* BEGIN SUPPLIED MATERIAL *

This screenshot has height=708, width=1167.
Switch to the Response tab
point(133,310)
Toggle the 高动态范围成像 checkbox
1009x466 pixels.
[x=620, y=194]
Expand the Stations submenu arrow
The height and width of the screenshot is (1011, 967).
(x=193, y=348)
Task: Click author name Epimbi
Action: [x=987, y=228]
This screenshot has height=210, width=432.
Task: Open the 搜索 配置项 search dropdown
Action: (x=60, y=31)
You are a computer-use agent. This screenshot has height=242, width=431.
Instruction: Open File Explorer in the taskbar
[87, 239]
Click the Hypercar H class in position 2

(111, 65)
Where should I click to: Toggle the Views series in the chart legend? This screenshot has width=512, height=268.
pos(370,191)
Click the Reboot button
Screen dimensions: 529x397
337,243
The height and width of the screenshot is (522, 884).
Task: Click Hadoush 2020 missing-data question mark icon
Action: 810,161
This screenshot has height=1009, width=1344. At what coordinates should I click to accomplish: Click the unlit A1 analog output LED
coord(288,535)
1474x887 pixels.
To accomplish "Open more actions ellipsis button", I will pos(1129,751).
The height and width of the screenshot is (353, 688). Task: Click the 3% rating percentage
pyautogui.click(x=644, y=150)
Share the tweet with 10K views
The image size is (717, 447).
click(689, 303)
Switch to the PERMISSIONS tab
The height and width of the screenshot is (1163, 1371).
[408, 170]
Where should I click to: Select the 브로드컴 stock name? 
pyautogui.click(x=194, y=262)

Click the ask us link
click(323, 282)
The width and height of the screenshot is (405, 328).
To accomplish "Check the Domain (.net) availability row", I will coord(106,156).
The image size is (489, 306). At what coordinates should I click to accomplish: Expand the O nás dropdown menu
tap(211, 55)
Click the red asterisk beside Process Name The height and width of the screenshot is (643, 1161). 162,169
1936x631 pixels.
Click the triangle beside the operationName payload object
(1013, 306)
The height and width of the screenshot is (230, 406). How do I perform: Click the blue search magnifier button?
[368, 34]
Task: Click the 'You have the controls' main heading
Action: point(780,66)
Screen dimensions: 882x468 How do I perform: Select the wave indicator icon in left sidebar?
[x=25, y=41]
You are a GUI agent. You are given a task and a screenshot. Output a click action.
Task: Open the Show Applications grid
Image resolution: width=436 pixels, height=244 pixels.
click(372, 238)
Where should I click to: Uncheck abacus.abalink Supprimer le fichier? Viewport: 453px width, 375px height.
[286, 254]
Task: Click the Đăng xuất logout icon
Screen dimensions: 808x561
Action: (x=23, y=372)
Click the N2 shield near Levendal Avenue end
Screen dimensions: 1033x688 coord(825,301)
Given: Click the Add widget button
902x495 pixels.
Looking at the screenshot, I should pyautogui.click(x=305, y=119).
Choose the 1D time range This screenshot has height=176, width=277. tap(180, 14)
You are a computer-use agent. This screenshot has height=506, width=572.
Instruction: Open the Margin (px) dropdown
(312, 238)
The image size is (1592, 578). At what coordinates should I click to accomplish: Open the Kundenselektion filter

* END SUPPLIED MATERIAL *

WHAT NEEDS TO BE DONE:
Reproduce verbatim the records starting at the line containing "The height and width of the screenshot is (230, 406)." and ending at the last line of the records.

TASK OUTPUT:
The height and width of the screenshot is (230, 406). How do I perform: Click the blue search magnifier button?
[368, 34]
Task: Click the 'You have the controls' main heading
Action: point(780,66)
Screen dimensions: 882x468 How do I perform: Select the wave indicator icon in left sidebar?
[x=25, y=41]
You are a GUI agent. You are given a task and a screenshot. Output a click action.
Task: Open the Show Applications grid
Image resolution: width=436 pixels, height=244 pixels.
click(372, 238)
Where should I click to: Uncheck abacus.abalink Supprimer le fichier? Viewport: 453px width, 375px height.
[286, 254]
Task: Click the Đăng xuất logout icon
Screen dimensions: 808x561
Action: (x=23, y=372)
Click the N2 shield near Levendal Avenue end
Screen dimensions: 1033x688 coord(825,301)
Given: Click the Add widget button
902x495 pixels.
Looking at the screenshot, I should pyautogui.click(x=305, y=119).
Choose the 1D time range This screenshot has height=176, width=277. tap(180, 14)
You are a computer-use agent. This screenshot has height=506, width=572.
Instruction: Open the Margin (px) dropdown
(312, 238)
The image size is (1592, 578). At what coordinates should I click to accomplish: Open the Kundenselektion filter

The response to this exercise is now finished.